[Collected data entries]
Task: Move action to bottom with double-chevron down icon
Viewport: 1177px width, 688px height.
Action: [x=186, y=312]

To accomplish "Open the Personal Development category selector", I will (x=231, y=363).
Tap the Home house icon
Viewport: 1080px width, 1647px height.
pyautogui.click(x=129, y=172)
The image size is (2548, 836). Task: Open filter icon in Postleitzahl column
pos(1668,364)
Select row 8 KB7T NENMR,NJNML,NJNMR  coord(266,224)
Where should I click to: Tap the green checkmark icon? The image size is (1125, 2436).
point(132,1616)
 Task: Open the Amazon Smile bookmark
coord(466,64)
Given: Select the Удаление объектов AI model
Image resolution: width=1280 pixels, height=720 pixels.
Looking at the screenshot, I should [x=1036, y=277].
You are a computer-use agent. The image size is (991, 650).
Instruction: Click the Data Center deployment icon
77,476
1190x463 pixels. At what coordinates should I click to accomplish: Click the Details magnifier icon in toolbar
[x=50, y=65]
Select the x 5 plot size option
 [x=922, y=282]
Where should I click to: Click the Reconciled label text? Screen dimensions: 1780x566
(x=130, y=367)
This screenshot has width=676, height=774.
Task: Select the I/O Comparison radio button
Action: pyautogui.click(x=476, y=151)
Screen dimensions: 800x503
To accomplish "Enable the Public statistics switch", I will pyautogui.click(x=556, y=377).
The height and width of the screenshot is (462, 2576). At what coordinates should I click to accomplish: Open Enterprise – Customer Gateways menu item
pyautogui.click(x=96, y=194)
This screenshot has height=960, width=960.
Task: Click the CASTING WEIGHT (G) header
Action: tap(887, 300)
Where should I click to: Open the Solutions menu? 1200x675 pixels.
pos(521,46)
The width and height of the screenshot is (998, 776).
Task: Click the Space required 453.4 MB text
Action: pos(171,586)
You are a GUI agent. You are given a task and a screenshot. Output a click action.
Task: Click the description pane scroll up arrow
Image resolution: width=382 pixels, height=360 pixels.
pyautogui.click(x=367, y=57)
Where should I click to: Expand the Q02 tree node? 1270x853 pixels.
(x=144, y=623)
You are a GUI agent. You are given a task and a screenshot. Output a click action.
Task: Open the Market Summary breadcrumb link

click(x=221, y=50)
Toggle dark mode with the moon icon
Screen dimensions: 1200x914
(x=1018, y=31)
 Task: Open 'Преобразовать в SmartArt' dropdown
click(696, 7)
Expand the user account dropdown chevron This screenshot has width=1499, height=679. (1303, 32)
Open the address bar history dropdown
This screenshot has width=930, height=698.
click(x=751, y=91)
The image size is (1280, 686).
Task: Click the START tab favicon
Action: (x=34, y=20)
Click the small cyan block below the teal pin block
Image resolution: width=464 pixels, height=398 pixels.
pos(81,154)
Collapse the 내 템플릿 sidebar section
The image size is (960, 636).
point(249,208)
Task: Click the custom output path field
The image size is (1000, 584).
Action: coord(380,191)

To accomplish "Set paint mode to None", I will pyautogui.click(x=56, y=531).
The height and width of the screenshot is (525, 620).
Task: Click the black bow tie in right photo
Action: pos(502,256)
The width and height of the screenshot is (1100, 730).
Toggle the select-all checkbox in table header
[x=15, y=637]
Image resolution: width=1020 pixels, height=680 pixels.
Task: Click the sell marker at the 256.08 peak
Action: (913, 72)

» Aim of the task: Your task is to copy every line of the entries that contains the string "with".

» Result of the exercise:
Task: Move action to bottom with double-chevron down icon
Toggle dark mode with the moon icon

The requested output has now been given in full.